* _Input data_
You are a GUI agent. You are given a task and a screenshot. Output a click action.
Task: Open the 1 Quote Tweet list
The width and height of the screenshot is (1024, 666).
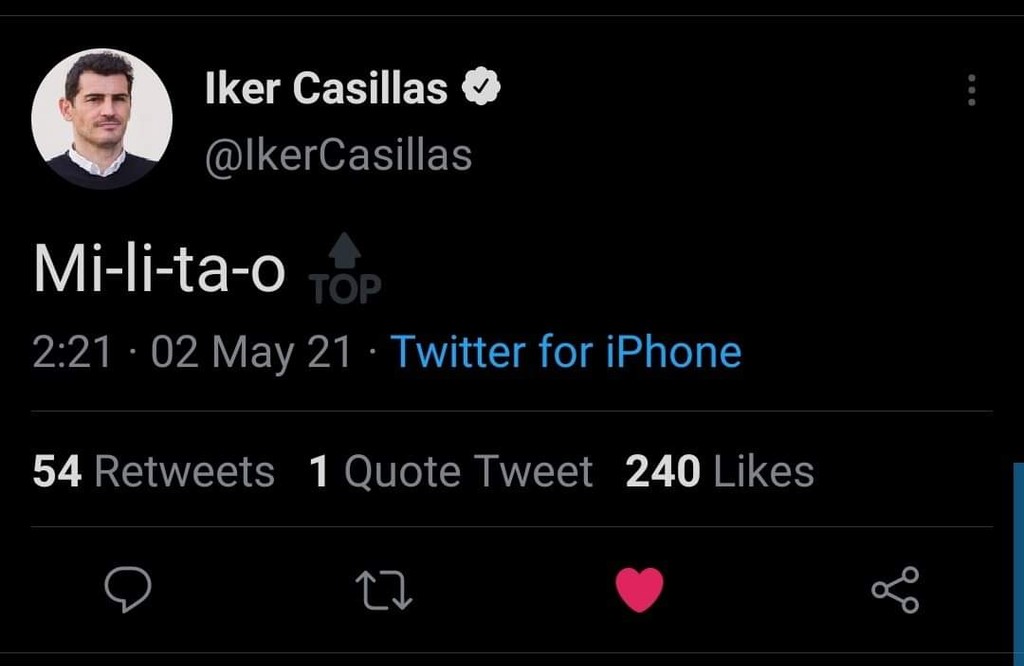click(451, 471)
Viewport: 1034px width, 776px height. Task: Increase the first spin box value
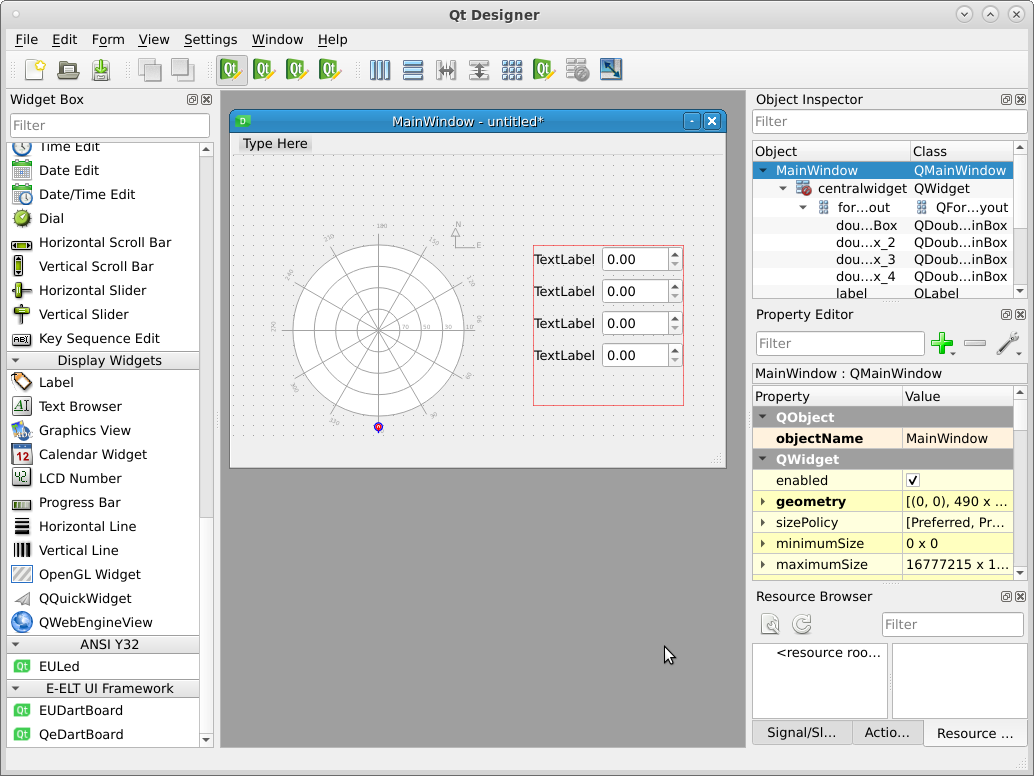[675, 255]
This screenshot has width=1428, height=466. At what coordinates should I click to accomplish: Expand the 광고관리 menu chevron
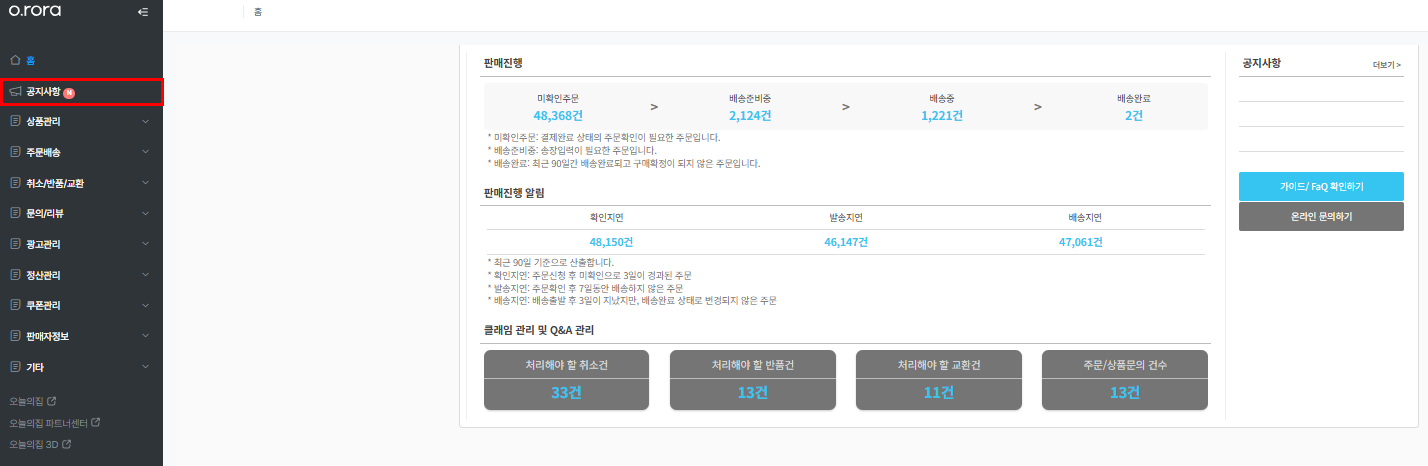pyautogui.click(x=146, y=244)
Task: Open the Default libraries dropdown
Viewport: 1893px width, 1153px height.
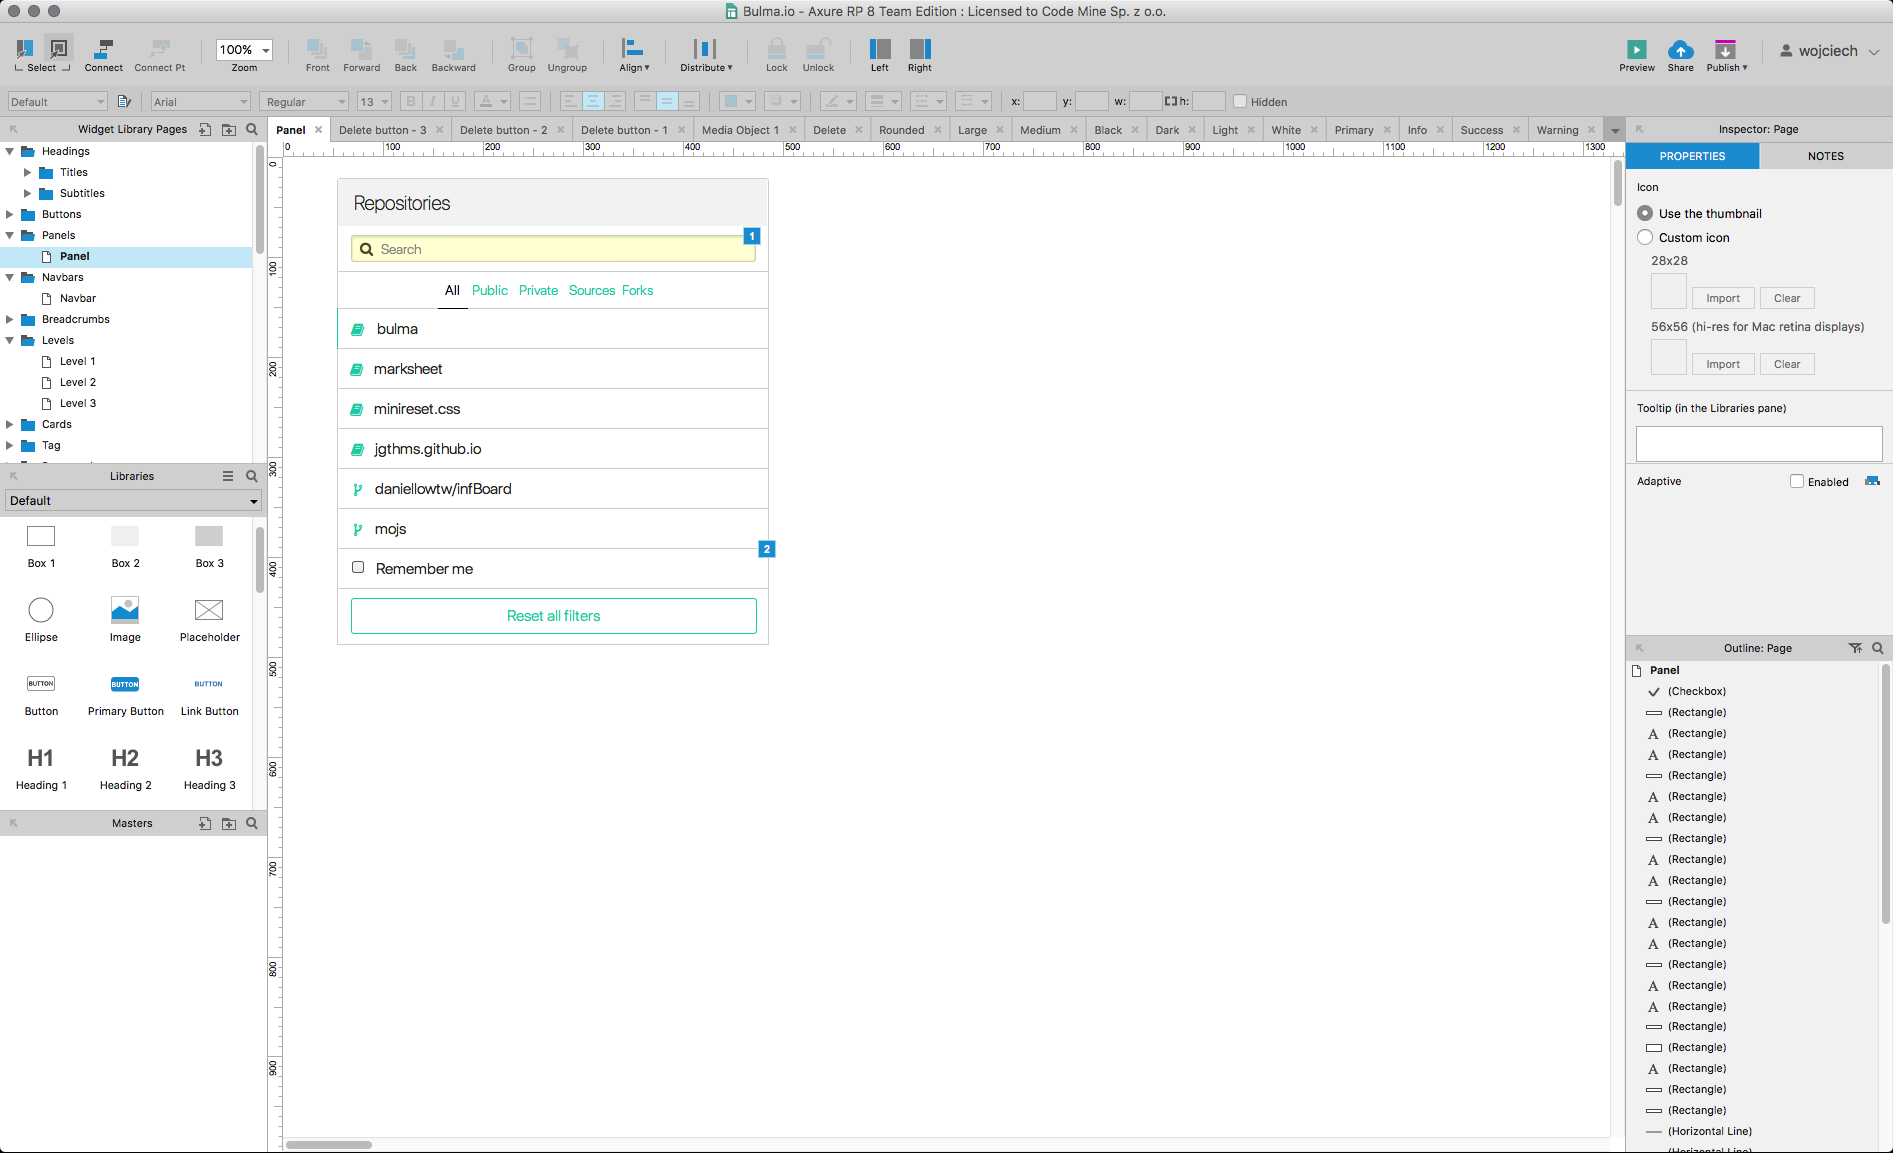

* _About this exercise_
Among the lines of the listing above, which ones contain the word "Open"? Show them.

* _Answer area_
Task: Open the 1 Quote Tweet list
Task: Open the Default libraries dropdown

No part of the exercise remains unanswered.